震災と原発事故から5年4か月がたった今も、福島県では大きな被害を受けた生活基盤の整備のほか、急速に進んだ若い世代を含む人口の減少や高齢化への対応など多くの課題が残されています。
放射線への不安の解消が課題
今回、南相馬市で避難指示が解除された区域では飲食店や病院などが一部ですでに再開していますが、学校や店舗など閉鎖したままの施設もあるほか宅地以外の除染も終わっておらず、住民の帰還に向け、今後も生活環境の充実や放射線への不安の解消が課題となります。

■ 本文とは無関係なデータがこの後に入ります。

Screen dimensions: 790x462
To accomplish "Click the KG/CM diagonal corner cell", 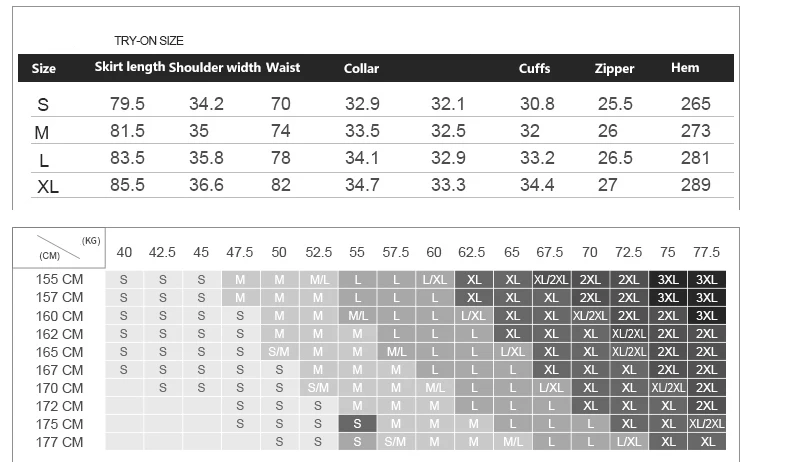I will [x=59, y=248].
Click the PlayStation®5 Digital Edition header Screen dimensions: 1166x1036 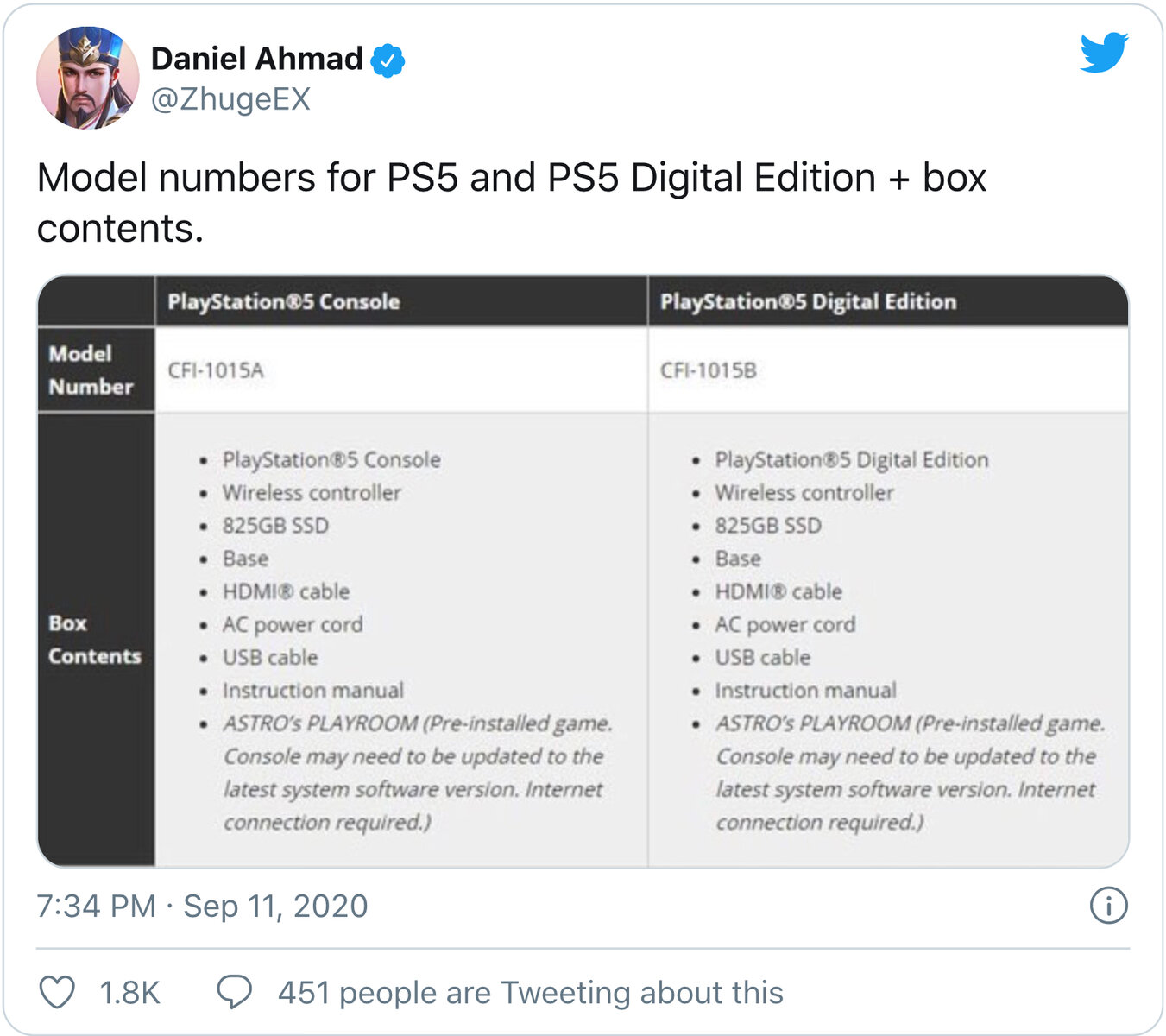coord(808,301)
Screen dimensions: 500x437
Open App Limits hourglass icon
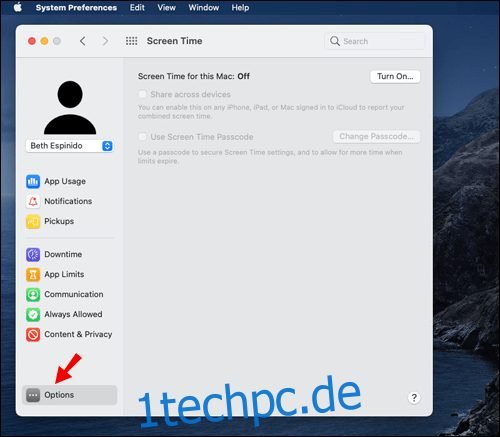coord(33,274)
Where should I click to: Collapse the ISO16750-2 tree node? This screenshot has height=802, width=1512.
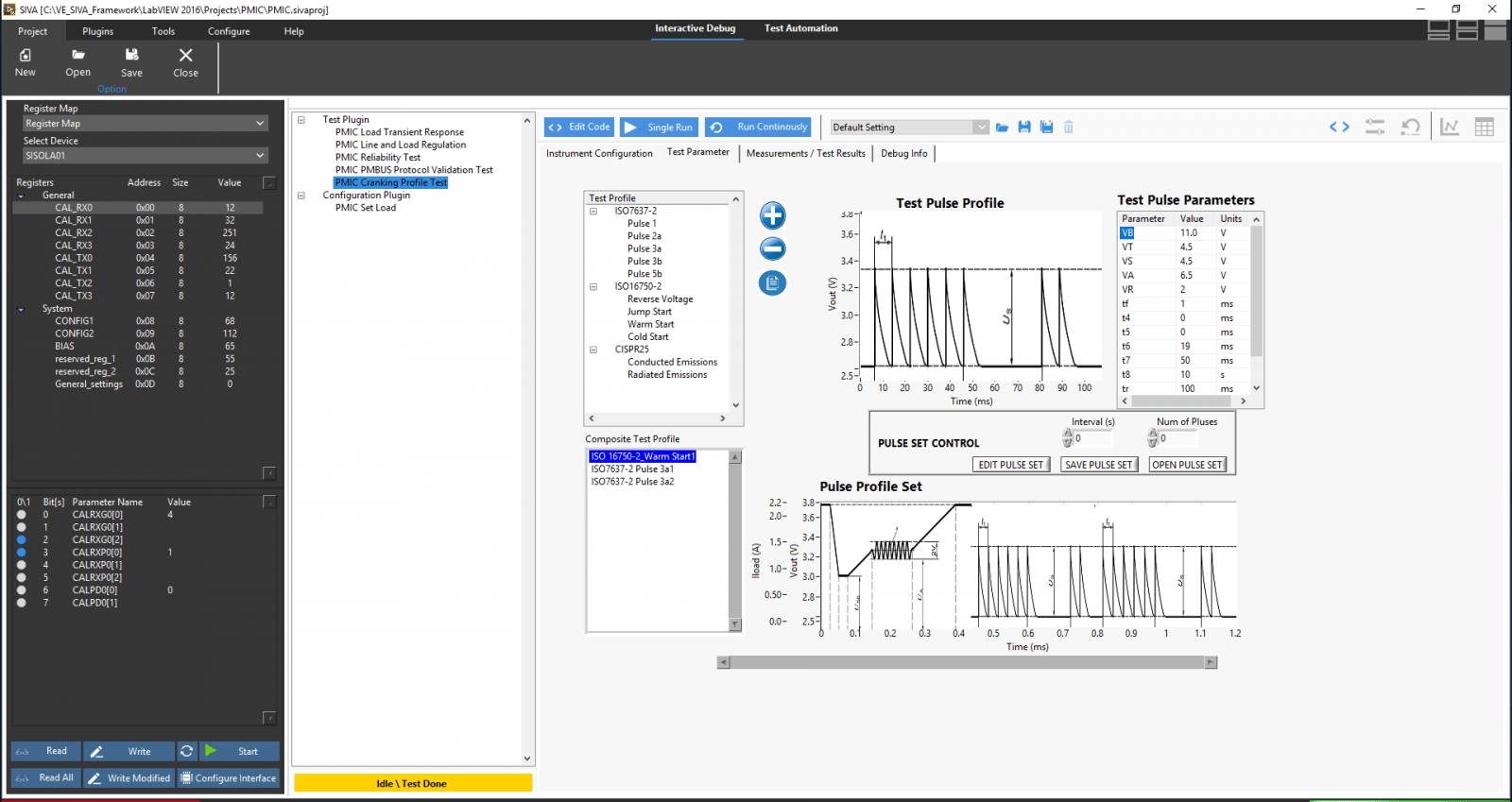(x=593, y=286)
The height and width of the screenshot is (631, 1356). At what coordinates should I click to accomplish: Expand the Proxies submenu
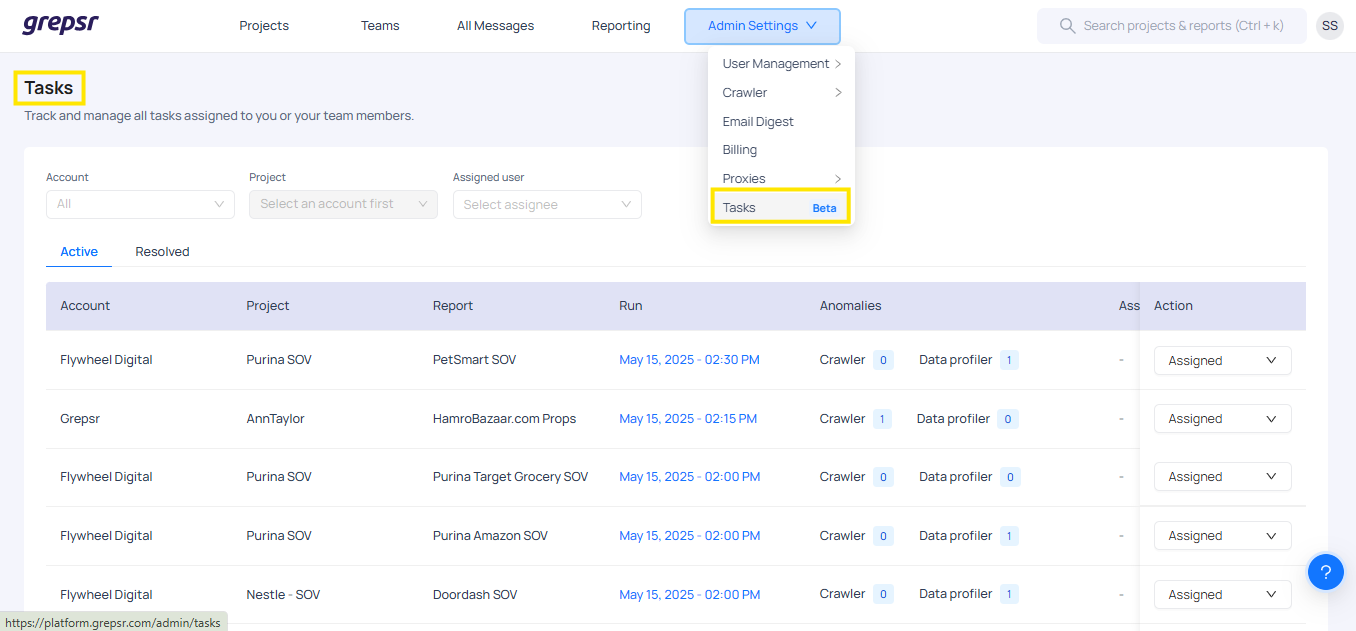point(781,179)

福島県の沿岸部にある南相馬市は人口6万2000余りで、原発事故の影響で市内の3つの区のうち福島第一原発に近い小高区の全域と、市の中心部がある原町区の一部に避難指示が出されていました。
避難指示解除の対象の住民はおよそ1万800人で、このうち半数を超える5800人余りが市内の避難指示のない区域に避難しています。
多くの住民が比較的近い市内に避難していることもあり、今回、解除された区域では、住民の出入りもあって飲食店や病院、仮設のスーパーなどがすでに再開しているところもあります。
一方で、震災以降、閉鎖したままの商業施設や店舗もあるほか、幼稚園や小中学校、高校の再開は来年4月となっていて住民が安心して生活できる環境の整備にはまだ課題が残されています。
また、除染は、住宅やその周辺では終わったものの、農地や道路などではまだ続いていて、放射線への不安を訴える人も少なくありません。
市では去年1月から3月にかけて避難者の大半を占める小高区の住民に意向調査を行った結果、回答した8314人のうち小高区に「戻る」と答えたのは1141人で、率にして13%余りでした。
また、帰還に向けた生活再建のため避難指示区域に宿泊できる「準備宿泊」を登録している人は今月10日時点で2006人と、避難指示解除の対象者の18%余りとなっています。
市によりますと、帰還を望む人のほとんどは中高年や高齢者の世代で、今後も医療や介護、商業施設などの生活環境を充実させるとともに、放射線への不安を解消して若者や子育て世代をどう呼び戻すかが課題となります。